台湾(人口約2,360万人)
メリー・ジェーン
① 新型コロナウイルス感染状況について、いまはどうなっていますか?
新型コロナウイルスの感染が今年の1月に拡大してから8か月が経ちました。台湾の感染状況は、他の国と比べて落ち着いたように見えますが、つい最近も感染者がちょこちょこ出ていて、台湾の人たちはコロナに対する危機感を改めて感じています。現時点(8月30日)では、国内感染者数は累積488人、死亡者数は7人です。
ここのところ国内の感染確認者はほぼゼロだったのですが、最近、海外の空港で台湾からの入国者10人が陽性だということがわかりました。その10人は、到着先の空港でPCR検査を受け、そのうちの4人は台湾以外の国で感染したと判明したものの、残りの6人の感染経路はいまだに明らかになっていません。陽性だった10人と接触した台湾国内の人たちも全員PCR検査を受けましたが、みんな陰性でした。どうして、感染者が台湾にいたのに、国内から1人も感染者が出ないんだろうと、国民からは疑問の声が上がっています。
② 国や自治体からの規制や制限はありますか?
台湾はコロナ感染拡大のピーク(3月)後、は清明節(台湾のお盆)の連休を迎えました。多くの国民は今までの旅行ロスの気持ちが高まり、感染状況が収まっていることも相まって、リベンジ旅行(報復性旅行)という現象が台湾の各地で見られました。清明節以降の連休には、台北近郊の宜蘭(ぎらん)、台湾東部の花蓮(かれん)などは以前よりも観光客で賑わっていたようでした。
③ 国や自治体からどんな援助がありましたか? あるいはありますか?
もちろん、コロナによる消費低迷の復興に向けて、台湾政府もさまざまな取り組みを進めています。そのなかでもっとも物議を醸したのは「振興3倍券」という施策です。「振興3倍券」というのは、台湾国民であれば、1,000元(約3,600円)で3,000元(約10,000円)分を購入できるクーポン券のようなものです。紙製の振興券は郵便局で購入できますが、7月の頭に受け取りに行く人が多かったため、郵便局の前には行列ができていました。紙のチケットのほか、クレジットカードや電子マネーなどの対応もありますので、暑いなかで並びたくない人にとっては本当にありがたいですね。この給付金の支給により国内の消費押し上げ効果が見込める一方で、なぜ、ただ2,000元を支給するのではなく、国民がまず1,000元を支払わないといけないのか、という批判の声もインターネットの掲示板に殺到しています。
また、医療マスクの販売について、最初は政府がリソースを管理していたので、民営企業が医療マスクを売ることはできなかったものの、感染拡大が収まった現在では薬局やスーパーなどの小売業でもマスク箱売りの商品が並んでいます。芸能人とのコラボ商品のレースマスクも一時話題となり、発売日に即売り切れ盛況もありました。これからは、マスクもファッションアイテムの1つとして日常生活を輝かせるかもしれないですね。

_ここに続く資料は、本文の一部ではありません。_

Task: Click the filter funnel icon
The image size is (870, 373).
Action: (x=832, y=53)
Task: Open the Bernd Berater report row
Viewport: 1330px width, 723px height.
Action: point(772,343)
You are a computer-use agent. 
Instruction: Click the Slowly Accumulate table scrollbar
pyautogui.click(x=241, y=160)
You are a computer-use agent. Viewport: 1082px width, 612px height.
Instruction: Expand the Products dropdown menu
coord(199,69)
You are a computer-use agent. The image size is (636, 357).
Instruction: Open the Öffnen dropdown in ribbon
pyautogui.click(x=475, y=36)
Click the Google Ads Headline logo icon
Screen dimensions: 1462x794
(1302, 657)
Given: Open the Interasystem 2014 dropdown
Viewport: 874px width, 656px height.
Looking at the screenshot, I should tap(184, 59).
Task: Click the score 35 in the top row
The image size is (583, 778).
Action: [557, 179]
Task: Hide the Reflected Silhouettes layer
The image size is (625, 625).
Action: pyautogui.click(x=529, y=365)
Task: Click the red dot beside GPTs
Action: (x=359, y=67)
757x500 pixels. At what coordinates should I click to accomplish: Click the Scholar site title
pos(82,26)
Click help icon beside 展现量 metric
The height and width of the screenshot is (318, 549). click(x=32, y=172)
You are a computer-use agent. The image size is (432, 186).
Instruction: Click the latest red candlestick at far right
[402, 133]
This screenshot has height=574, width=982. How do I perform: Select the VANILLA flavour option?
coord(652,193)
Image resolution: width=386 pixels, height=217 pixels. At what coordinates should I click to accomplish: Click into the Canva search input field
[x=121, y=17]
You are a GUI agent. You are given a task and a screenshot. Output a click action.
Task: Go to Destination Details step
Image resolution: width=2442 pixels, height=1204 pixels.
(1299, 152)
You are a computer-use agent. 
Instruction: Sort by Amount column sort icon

④日常生活や街の様子など、とくに前回のレポート時から変わったことがあれば教えてください。
現在、ほとんどの企業はリモート勤務を終わらせていて、ラッシュアワーの通勤電車は以前のように満員です。ただ、電車に乗る際に必ずマスクをする決まりがあり、違反すると罰金が課されます。乗客の顔をじっくり見てみると、鼻の下にマスクを着用したり、布マスクをしたりする人も少なくはないので、あまりマスクをする意味がないのではと思うことも多々あります。
⑤近況について、ご自由にお書きください。
他国と比べて、台湾でのPCR検査の数は非常に少ないです。海外から入国した人は14日間の隔離が必要で、その後7日間の自粛要請もあるとはいえ、PCR検査はいっさい不要なようです。台湾国内の感染者はいないのに、外国へ渡った台湾人から続々と陽性反応が出たことから、国内ではもうすでに多くの陽性者がいるとしか思えません。政治家やコメンテーターもよくこの件について政府に提言していますが、いまだに納得のいく理由と対策案は出されていません。毎日しっかり防疫意識を高めて生活をしていくこと。これから自分、家族、大切な人々を守るために、それが唯一の方法なのだと思います。
メリー・ジェーン:台湾在住のアプリマーケター。